## Data records
──────
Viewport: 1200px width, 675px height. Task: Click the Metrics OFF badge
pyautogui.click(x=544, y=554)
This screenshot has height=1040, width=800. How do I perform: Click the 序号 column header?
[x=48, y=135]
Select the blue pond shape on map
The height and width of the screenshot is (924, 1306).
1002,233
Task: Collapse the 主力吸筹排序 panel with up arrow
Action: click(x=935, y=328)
──────
## Try it
The line with "This screenshot has" and all lines after it through the end of the data above: write these out exactly and add nothing.

## Reply to the exercise
This screenshot has height=1040, width=800. How do I perform: Click the 序号 column header?
[x=48, y=135]
Select the blue pond shape on map
The height and width of the screenshot is (924, 1306).
1002,233
Task: Collapse the 主力吸筹排序 panel with up arrow
Action: click(x=935, y=328)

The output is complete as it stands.